To encourage the development of new services facilitating multimodal journeys (transport route planner together or not with through ticketing, real-time arbitrage solutions), the EU Commission adopted Regulation No. 2017/1926 on 31 May 2017. Regulation No. 2017/1926 defines, for each mode of transport (regular/on demand; public/private; urban/interurban), the perimeter and format of the data on transport that various stakeholders (private operators, public operators, organising authorities) will have to make available according to a precise agenda. It further requires stakeholders to provide static data related to theoretical transport offer (schedule, stops, fares, journey time) as well as dynamic data on real-time traffic disturbances for instance.

An act transposing Regulation No. 2017/1926 (Loi d’orientation des mobilités) was adopted in France in December 2019. Among other things, it stipulates that:

  • All local authorities will have to organise mobility and will be responsible for the provision of multimodal information system.

  • ART will be in charge of controlling the proper implementation of data opening (includes the power to settle disputes and fine data providers in case of non-compliance to their obligations), and the absence of bias of the information on travel options provided to customers.

The main lesson learnt based on ART’s experience is that databased regulatory decisions certainly increase the credibility of regulators and objectify public debates.

Concrete examples of ART’s recent actions include:

  • update of crucial regulatory hypotheses (e.g. induction rate, occupancy rate, pricing unit of access charges, price elasticity of demand…);

  • revision of rail transport service quality indicators (punctuality and reliability);

  • forthcoming tool (app) based on machine learning to calculate the likelihood of traffic disturbance on the rail network at a very disaggregated level.

For a data-driven regulation to be effective and credible, it is a pre-requisite for the regulator to have the legal powers to collect data and to sanction the non-compliance to data transmission obligations. Indeed, regulated companies may be reluctant to disclose information on their action and performance, as illustrated by the appeals against ART’s requests for data from railway undertakings. Finally having sufficient financial and human resources will be decisive for the regulator to become a data cruncher and make the most of the opportunity offered by digitalisation.

To develop a common approach to data-driven regulation, seven French regulators (Competition Authority (ADLC), Financial Market Authority (AMF), Telecommunications Regulatory Body (ARCEP), Data Protection Authority (CNIL), Energy Regulatory Body (CRE), Broadcasting Authority (CSA) and Transport Regulatory Authority (ART)) issued in July 2019 a dedicated memorandum which formalises their thought processes and delivers an account of the progress they have made in this area.

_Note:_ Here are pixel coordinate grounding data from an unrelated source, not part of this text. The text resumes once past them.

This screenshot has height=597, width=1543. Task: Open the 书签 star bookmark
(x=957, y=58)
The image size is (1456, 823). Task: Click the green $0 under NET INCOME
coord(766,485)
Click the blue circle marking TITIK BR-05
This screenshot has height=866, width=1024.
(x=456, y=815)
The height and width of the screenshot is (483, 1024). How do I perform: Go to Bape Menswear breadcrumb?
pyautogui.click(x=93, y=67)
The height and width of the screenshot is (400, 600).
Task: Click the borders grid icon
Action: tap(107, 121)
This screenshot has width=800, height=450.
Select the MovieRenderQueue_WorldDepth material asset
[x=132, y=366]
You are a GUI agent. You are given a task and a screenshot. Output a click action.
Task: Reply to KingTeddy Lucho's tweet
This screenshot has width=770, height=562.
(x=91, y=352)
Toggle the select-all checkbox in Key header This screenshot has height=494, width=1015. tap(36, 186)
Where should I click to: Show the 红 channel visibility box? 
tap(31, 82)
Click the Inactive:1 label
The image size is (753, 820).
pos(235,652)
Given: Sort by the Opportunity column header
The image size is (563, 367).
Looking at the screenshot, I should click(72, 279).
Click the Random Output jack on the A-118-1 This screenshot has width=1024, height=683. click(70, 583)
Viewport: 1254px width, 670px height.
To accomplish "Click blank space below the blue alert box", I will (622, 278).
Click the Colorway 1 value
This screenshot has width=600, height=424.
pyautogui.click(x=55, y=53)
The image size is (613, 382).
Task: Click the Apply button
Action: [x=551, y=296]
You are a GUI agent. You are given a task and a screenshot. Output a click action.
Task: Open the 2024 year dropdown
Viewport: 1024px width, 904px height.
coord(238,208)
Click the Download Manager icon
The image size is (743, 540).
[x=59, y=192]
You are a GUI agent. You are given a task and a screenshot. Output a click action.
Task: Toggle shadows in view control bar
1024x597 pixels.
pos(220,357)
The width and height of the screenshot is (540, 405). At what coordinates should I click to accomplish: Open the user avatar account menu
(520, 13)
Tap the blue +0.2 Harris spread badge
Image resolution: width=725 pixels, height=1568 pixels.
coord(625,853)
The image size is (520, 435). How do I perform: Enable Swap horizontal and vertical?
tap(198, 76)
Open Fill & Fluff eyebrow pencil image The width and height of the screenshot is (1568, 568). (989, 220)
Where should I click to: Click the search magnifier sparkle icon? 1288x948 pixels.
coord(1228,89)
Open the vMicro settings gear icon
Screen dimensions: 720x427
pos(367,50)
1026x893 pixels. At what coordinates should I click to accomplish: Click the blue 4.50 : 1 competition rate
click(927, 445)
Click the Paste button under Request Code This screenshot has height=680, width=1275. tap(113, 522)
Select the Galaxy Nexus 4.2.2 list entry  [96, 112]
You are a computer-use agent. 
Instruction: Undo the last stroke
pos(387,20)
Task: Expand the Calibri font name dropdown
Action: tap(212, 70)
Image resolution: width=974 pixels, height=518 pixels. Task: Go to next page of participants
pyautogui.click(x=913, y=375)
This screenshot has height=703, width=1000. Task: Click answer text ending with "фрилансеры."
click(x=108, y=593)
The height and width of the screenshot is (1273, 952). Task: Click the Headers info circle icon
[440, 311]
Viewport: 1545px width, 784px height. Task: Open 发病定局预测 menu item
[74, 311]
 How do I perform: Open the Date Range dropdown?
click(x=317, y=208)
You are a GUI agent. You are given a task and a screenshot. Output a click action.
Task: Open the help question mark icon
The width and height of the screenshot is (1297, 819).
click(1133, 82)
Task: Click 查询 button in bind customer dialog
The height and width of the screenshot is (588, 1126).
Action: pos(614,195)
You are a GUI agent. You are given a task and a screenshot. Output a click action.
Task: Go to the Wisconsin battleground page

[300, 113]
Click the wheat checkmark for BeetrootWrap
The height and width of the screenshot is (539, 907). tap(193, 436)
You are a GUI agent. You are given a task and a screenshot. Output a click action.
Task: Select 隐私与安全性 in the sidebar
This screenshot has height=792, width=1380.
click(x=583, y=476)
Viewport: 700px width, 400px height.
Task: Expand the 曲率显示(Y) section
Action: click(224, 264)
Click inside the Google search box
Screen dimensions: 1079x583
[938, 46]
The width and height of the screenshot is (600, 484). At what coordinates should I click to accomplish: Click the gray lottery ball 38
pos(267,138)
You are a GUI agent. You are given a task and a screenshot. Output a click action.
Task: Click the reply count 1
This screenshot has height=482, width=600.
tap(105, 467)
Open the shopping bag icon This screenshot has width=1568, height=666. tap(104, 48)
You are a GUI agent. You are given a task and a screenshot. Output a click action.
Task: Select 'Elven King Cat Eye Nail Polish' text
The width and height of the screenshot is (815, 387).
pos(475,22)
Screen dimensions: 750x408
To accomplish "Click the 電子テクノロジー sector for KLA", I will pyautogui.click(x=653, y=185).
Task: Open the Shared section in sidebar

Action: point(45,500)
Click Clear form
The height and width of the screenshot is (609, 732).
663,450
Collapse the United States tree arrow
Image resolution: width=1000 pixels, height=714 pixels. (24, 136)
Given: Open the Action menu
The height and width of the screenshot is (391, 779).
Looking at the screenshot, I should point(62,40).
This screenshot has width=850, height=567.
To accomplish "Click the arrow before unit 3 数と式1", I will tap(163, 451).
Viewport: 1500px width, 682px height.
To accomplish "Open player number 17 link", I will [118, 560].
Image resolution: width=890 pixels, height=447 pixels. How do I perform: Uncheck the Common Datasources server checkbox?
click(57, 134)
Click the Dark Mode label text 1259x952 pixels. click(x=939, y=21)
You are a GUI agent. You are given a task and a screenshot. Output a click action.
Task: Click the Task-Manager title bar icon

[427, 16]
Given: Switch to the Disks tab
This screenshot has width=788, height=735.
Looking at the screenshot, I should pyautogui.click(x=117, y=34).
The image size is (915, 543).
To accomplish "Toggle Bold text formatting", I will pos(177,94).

The “Energy and Mobility” Datathon jointly organised by ART and CRE in March 2019 is one particular example of co-operation between national regulatory authorities aiming at pooling human and financial resources to develop innovative regulatory tools (web/mobile apps). The challenges proposed to participants indeed included the creation of BtoC tools which reuse the two regulators’ own data in a relevant way, to foster interactivity with end users and allow them, first, to obtain information that is not currently shared by operators (or not sufficiently accurate) and, second, to send information to the regulators (e.g. on malfunctions).